## What the exercise asks
The records below are to be restated word for word, with their images omitted.
* * *
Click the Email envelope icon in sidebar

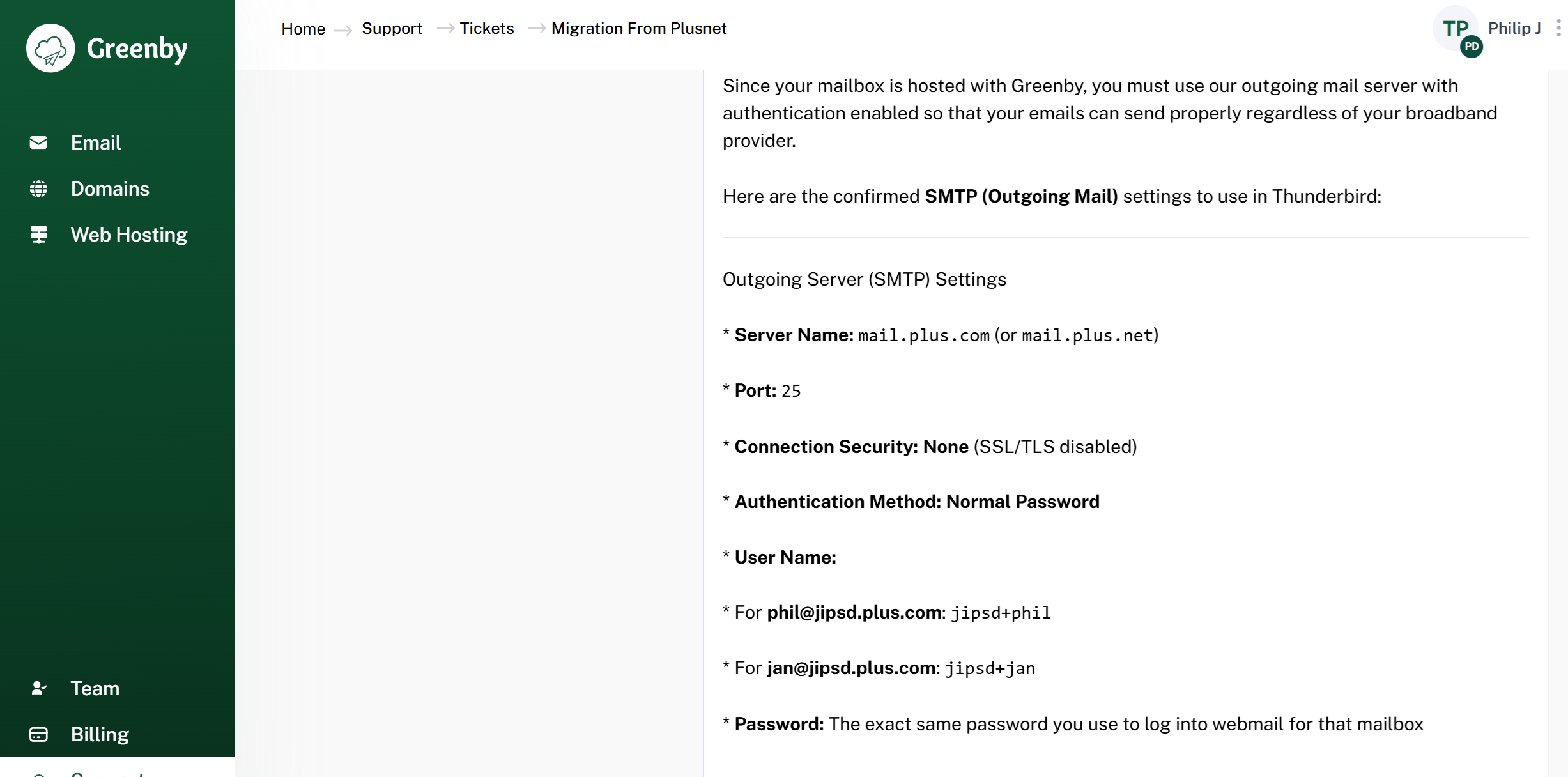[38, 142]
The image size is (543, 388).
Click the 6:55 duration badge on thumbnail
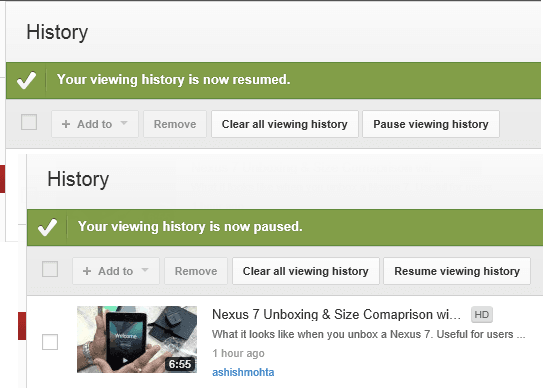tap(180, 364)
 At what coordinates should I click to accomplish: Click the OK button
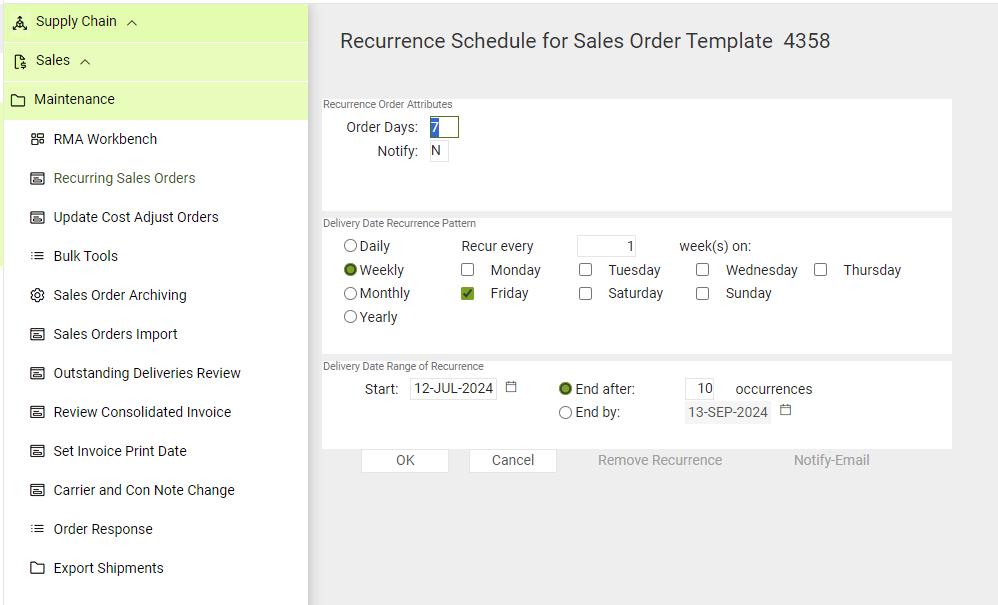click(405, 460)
* * *
## Response to this task
Click the Email envelope icon in sidebar

[38, 142]
The image size is (543, 388).
Click the 6:55 duration badge on thumbnail
tap(180, 364)
 At what coordinates should I click to accomplish: Click the OK button
click(405, 460)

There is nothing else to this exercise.